BEGIN Stored data

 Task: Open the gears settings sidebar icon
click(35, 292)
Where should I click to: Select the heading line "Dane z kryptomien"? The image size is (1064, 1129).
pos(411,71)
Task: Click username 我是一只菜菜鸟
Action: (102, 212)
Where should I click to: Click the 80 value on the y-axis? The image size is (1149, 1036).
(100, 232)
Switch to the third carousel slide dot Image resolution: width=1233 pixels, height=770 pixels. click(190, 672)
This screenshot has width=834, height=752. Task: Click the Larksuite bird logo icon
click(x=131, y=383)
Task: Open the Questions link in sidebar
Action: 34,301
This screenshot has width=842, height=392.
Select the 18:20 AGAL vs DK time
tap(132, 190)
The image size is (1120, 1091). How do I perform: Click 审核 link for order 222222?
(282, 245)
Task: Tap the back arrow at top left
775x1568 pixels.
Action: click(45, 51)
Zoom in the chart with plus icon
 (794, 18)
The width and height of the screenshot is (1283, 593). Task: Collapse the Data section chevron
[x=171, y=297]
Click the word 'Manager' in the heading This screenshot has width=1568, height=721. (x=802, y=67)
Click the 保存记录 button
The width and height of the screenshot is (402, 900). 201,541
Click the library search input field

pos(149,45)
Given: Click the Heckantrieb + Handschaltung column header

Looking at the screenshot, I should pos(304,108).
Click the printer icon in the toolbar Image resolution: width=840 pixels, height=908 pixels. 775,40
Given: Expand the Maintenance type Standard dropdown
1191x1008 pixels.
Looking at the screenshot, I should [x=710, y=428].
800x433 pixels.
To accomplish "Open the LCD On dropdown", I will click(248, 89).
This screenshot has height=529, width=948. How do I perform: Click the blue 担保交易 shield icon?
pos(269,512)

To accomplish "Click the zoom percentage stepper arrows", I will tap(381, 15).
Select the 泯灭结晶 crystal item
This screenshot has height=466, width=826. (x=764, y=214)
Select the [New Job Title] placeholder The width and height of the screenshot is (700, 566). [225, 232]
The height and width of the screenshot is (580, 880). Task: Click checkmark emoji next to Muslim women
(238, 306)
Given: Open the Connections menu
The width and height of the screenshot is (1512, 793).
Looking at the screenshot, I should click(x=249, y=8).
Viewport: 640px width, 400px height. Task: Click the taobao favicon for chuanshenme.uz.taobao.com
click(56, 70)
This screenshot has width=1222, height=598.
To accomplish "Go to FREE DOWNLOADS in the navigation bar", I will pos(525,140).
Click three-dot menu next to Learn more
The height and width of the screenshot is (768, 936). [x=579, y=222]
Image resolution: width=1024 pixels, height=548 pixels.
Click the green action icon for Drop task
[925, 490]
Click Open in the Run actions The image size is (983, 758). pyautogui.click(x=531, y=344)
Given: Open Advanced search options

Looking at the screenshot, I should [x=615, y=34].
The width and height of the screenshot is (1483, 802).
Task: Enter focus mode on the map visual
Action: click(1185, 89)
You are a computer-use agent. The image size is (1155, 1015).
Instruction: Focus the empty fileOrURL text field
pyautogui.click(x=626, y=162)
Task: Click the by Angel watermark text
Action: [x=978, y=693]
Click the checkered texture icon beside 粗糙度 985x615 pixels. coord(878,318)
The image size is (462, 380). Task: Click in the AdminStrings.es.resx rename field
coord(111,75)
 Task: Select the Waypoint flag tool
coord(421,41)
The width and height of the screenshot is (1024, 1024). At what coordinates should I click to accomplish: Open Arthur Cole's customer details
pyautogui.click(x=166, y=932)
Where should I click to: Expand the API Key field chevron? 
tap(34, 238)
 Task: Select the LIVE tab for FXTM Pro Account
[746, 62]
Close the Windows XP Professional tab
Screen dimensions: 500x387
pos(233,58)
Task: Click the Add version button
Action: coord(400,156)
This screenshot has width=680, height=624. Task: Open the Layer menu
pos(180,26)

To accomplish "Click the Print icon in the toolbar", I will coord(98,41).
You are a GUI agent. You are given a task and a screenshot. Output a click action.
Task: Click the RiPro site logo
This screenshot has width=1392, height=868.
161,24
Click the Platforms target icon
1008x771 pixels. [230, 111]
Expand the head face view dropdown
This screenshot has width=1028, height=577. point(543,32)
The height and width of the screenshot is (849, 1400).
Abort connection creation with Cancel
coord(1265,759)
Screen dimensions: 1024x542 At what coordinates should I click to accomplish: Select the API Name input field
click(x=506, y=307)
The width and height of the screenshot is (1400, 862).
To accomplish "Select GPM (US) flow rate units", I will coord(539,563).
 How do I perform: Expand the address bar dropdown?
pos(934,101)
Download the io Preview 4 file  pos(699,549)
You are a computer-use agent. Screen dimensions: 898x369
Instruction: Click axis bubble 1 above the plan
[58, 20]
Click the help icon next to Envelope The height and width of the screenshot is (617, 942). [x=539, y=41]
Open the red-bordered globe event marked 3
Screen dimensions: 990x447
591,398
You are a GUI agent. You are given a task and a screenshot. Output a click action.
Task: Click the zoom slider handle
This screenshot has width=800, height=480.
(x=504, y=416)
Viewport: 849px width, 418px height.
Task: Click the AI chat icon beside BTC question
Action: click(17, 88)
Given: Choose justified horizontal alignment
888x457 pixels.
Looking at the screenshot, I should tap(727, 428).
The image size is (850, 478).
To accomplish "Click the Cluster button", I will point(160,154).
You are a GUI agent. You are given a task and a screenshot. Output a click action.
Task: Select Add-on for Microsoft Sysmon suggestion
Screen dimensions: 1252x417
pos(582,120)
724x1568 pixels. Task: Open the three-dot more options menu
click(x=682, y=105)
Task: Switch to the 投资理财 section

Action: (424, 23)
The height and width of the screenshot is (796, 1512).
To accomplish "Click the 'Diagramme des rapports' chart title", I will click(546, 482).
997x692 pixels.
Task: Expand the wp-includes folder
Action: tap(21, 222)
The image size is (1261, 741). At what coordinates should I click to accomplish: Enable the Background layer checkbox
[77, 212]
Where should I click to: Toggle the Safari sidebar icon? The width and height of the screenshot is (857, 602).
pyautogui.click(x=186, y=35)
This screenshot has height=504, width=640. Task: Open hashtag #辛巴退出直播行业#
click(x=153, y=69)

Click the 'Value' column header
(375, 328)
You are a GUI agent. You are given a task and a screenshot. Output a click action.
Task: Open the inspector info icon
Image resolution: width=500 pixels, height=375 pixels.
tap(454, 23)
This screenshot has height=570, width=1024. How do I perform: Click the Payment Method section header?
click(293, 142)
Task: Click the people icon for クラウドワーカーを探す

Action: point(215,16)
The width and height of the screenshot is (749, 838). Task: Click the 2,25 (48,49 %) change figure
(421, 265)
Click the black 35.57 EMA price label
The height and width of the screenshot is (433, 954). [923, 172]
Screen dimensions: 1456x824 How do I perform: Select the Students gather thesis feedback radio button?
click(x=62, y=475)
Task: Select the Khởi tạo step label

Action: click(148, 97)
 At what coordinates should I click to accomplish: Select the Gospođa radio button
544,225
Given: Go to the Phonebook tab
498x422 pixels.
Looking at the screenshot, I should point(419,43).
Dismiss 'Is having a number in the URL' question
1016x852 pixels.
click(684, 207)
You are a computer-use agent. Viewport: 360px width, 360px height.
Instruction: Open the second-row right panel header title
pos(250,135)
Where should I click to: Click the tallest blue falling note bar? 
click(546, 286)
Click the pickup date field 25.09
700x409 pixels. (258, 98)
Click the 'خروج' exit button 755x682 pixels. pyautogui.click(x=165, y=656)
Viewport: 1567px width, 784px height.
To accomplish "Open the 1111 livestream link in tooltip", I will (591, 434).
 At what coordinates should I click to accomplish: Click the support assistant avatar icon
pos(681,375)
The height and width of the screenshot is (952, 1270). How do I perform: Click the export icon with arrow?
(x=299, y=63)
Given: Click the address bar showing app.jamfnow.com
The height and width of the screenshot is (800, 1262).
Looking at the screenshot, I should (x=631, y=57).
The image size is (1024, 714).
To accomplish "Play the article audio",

END Stored data

◆ Work order
Take the entries above and copy them exactly from the first line through the line with "This screenshot has width=842, height=392."; leave out every line after it.

◆ Reply
 Task: Open the gears settings sidebar icon
click(35, 292)
Where should I click to: Select the heading line "Dane z kryptomien"? The image size is (1064, 1129).
pos(411,71)
Task: Click username 我是一只菜菜鸟
Action: (102, 212)
Where should I click to: Click the 80 value on the y-axis? The image size is (1149, 1036).
(100, 232)
Switch to the third carousel slide dot Image resolution: width=1233 pixels, height=770 pixels. click(190, 672)
This screenshot has width=834, height=752. Task: Click the Larksuite bird logo icon
click(x=131, y=383)
Task: Open the Questions link in sidebar
Action: 34,301
This screenshot has width=842, height=392.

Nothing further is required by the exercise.